It is happening but there are ....issues
Well, that was rather depressing and really a worst-case death spiral version. I just have to hope that somehow this crisis will lead to some actual genuine reforms. If this analysis is true Germany is "foched!!!"
Interesting history of the German army. Yes, there was a peace dividend that Germany cached in on heavily after reunification but at the expense of efficiency, capability, and its military-industrial complex.
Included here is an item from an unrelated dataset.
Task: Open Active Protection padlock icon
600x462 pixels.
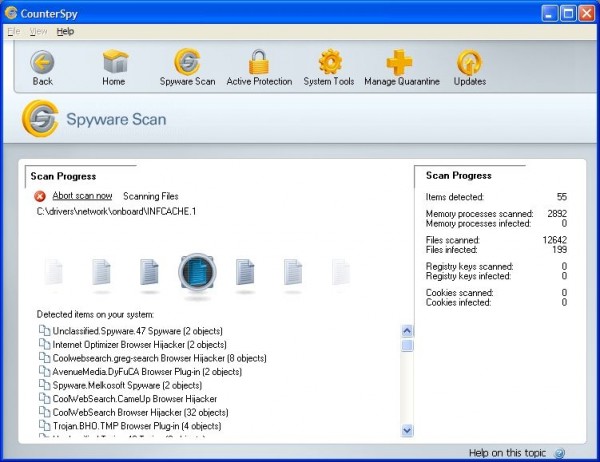Action: coord(259,64)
The current dysfunctional military compares badly to France which spends less on the military yet has expeditionary capabilities, a navy, a higher operational tempo, and a nuclear deterrent.
Right now the Bundeswehr is a joke and an embarrassment from the perspective of the proud pre-WW1 history.
Bureaucracy, litigation culture, lack of long-term vision and commitment, a sabotaged political culture that does not facilitate long-term military planning or a war-fighting force, unpredictable defense budgets, and inept political leadership are all factors.
Germany has a capable industrial sector, a large population, a large budget, and troops that when equipped can perform. But it is not performing right now
Selling to the German military is so complicated that its military industries mainly survive off exports. Staff retention is a major issue and the loss of knowledge is associated with lost people.
Procurement and organizational logistics need to be fixed. The expenditure that gets wasted does not contribute to force readiness and is not spent on new stuff. There is a large miscellaneous category,
Bundesamt für Ausrüstung, Informationstechnik, and Nutzung des Bundeswehr are awful, and their history is one of failure. The story of the testing of helmets already in use in the US military was a travesty. The Gorch Fock fock up a joke. €135m for a sailing training ship!!! Spending fortunes to maintain obsolescent equipment rather than buying new stuff, buying rifles that cannot shoot straight.
The €100 billion seems to be a one-off at the moment not a part of a long-term proper revamping of German military expenditure levels to the NATO 2% requirement. There is no incentive here for German industry to gear up for expected orders and sustained investment, so money is going to be wasted without genuine reform.
A ministry coordinating long-term strategy and procurement makes a lot of sense as well as massive cuts in red tape litigation and over-customization of specifications. Germany needs a military that can defend weaker countries, or indeed supply them as in the case of Ukraine and indeed itself, and not one that is almost intentionally dysfunctional as now. Given Germany's demographic, and its economic weight inside the EU Germany should be pulling its weight on military stuff also.